The revival of Augustinianism

Over the centuries, as the Church gained temporal power, St Augustine of Hippo‘s teachings from the early centuries  gradually disappeared into the background. The Bloomington (Indiana) Reformed Presbyterian Church has a good history of the Reformation, which is well worth reading in full. On Augustine, they say (emphases mine):

Augustine was led to develop his doctrines of sin and grace partly through his own personal experience in being converted to Christianity from a worldly life, and partly through the necessity of refuting the teaching of Pelagius, who taught that man in his natural state had full ability to work out his own salvation, that Adam’s fall had but little effect on the race except that it set a bad example which is perpetuated, that Christ’s life is of value to men mainly by way of example, that in His death Christ was little more than the first Christian martyr, and that we are not under any special providence of God. Against these views Augustine developed the very opposite. He taught that the whole race fell in Adam, that all men by nature are depraved and spiritually dead, that the will is free to sin but not free to do good toward God, that Christ suffered vicariously for His people, that God elects whom He will irrespective of their merits, and that saving grace is efficaciously applied to the elect by the Holy Spirit. He thus became the first true interpreter of Paul and was successful in securing the acceptance of his doctrine by the Church.

Predestination was generally put to one side and semi-Pelagianism came to the fore. (This remains true today, not only in the Catholic Church but also in a number of Protestant denominations.)

◆ Collected material
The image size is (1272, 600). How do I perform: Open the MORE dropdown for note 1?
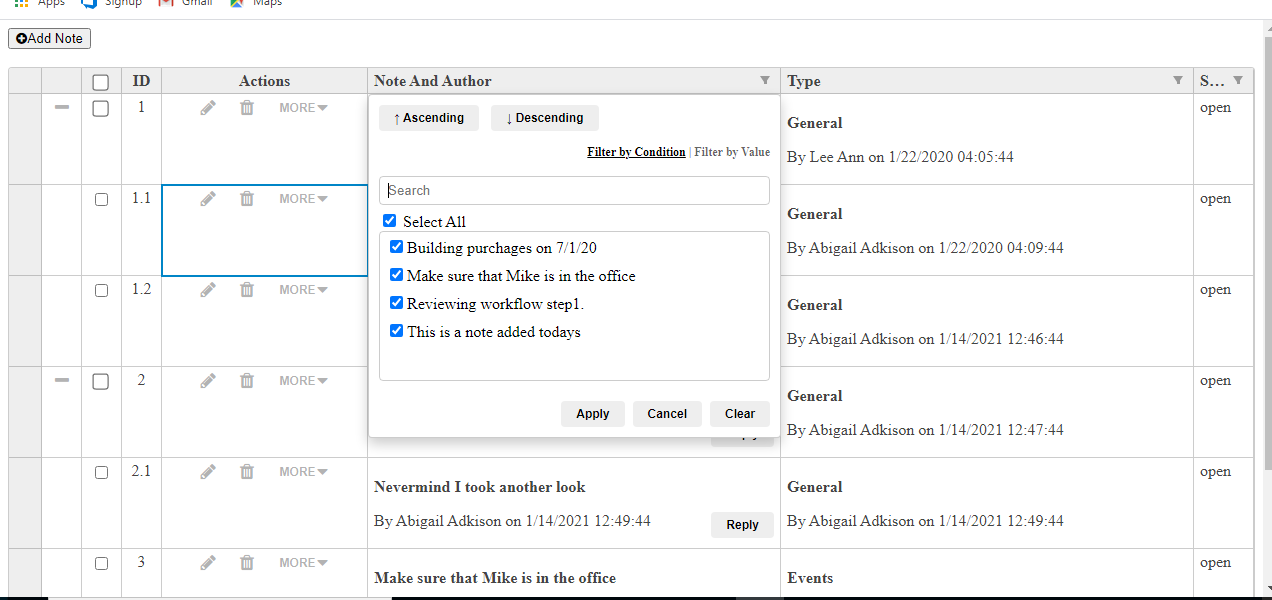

◆ Problems
1: According to the passage on Augustine, what came to the fore once predestination was generally put to one side?
2: List every doctrine that the passage on Augustine says Augustine taught against the views of Pelagius.
Rely solely on the passage on Augustine when answering.

◆ Solved problems
1: Semi-Pelagianism came to the fore.

2:
- The whole race fell in Adam.
- All men by nature are depraved and spiritually dead.
- The will is free to sin but not free to do good toward God.
- Christ suffered vicariously for His people.
- God elects whom He will irrespective of their merits.
- Saving grace is efficaciously applied to the elect by the Holy Spirit.